Note that a method call on null or undefined always leads to an error. So, if your variable may contain null or undefined, use the respective static method instead.

plusDuration#

(duration: Duration): ZonedDateTime

duration
Duration to add.
returns
New ZonedDateTime shifted onwards from this one by the specified duration in the same zone. The algorithm respects instant to add the duration.
plusPeriod#

(period: Period): ZonedDateTime

period
Period to add.
returns
New ZonedDateTime shifted onwards from this one by the specified period in the same zone. The algorithm respects dateTime to align periods.
minusDuration#

(duration: Duration): ZonedDateTime

duration
Duration to subtract.
returns
New ZonedDateTime shifted backwards from this one by the specified duration in the same zone. The algorithm respects instant to add the duration.
minusPeriod#

(period: Period): ZonedDateTime

period
Period to subtract.
returns
New ZonedDateTime shifted backwards from this one by the specified period in the same zone. The algorithm respects dateTime to align periods.
withYear#

(year: number): ZonedDateTime

year
Absolute year.
returns
New ZonedDateTime with the specified year and its current month/day of month/time/zone. If such date doesn't exist, it shifts the date back to the nearest valid one, preserving the time (e.g. 29th of FEBRUARY in 2019, 18:30 [Europe/Berlin] gets shifted to 28th of FEBRUARY, 18:30 [Europe/Berlin]).
withMonth#

(month: number | Month): ZonedDateTime

month
Month.
returns
New ZonedDateTime with the specified month and its current year/day of month/time/zone. If such date doesn't exist, it shifts the date back to the nearest valid one, preserving the time (e.g. 31st of APRIL, 18:30 [Europe/Berlin] gets shifted to 30th of APRIL, 18:30 [Europe/Berlin]).
withDayOfMonth#

(dayOfMonth: number): ZonedDateTime

dayOfMonth
1-based day of month.
returns
New ZonedDateTime with the specified day of month and its current year/month/time/zone.
withDayOfWeek#

(dayOfWeek: number | DayOfWeek): ZonedDateTime

dayOfWeek
Day of week or its numeric value
returns
New ZonedDateTime with the specified day of week and its current week/time/zone.
withDayOfYear#

(dayOfYear: number): ZonedDateTime

dayOfYear
1-based day of year.
returns
New ZonedDateTime with the specified day of year and its current year/time/zone.
withHour#

(hour: number): ZonedDateTime

hour
Hour of a day.
returns
New ZonedDateTime with the specified hour of a day.
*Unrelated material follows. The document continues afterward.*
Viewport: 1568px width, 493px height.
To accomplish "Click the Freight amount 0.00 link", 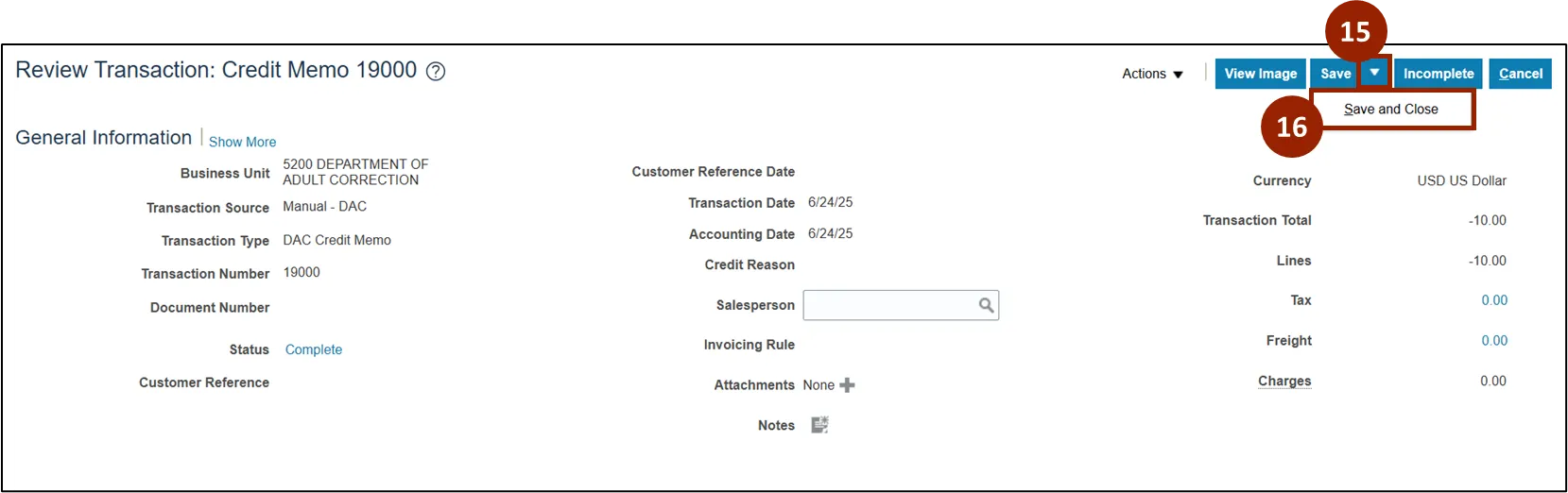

All other properties don't change.
withMinute#

(minute: number): ZonedDateTime

minute
Minute of an hour.
returns
New ZonedDateTime with the specified minute of an hour. All other properties don't change.
withSecond#

(second: number): ZonedDateTime

second
Second of a minute.
returns
New ZonedDateTime with the specified second of a minute. All other properties don't change.
withMs#

(ms: number): ZonedDateTime

ms
Millisecond of a second.
returns
New ZonedDateTime with the specified millisecond of a second. All other properties don't change.
toString#

(): string

returns
String representation of the offset date/time in ISO format, such as "2019-12-30T18:30:15.225+01:00[Europe/Berlin]".

Static methods#

ofInstant#

(instant: Instant, zone: ZoneId): ZonedDateTime

instant
Instant.
zone
Time zone.
returns
New ZonedDateTime representing instant in zone.
ofDateTime#

(localDateTime: LocalDateTime, zone: ZoneId): ZonedDateTime

localDateTime
Local date/time.
zone
Time zone.
returns
New ZonedDateTime representing dateTime in zone.
parse#

(str: string): ZonedDateTime throws TemporalParsingError

str
String representation of offset date/time in ISO format, such as '2019-12-30T18:30:15.225+01:00[Europe/Berlin]'.
returns
ZonedDateTime representation.
compare#

(x: ZonedDateTime, y: ZonedDateTime): number

x
One zoned date/time.
y
Another zoned date/time.
returns
  • 0 if this x and y are the same zoned date/time;
  • positive value if x goes after y;
  • negative value if x goes before y.
The objects are first compared by instant, and then by zone text identifier. Null and undefined are considered less than anything, except each other.
equal#

(x: ZonedDateTime, y: ZonedDateTime): boolean

x
One zoned date/time.
y
Another zoned date/time.
returns
True if x is equal to y, i.e. all components are equal. Null and undefined are only equal to each other.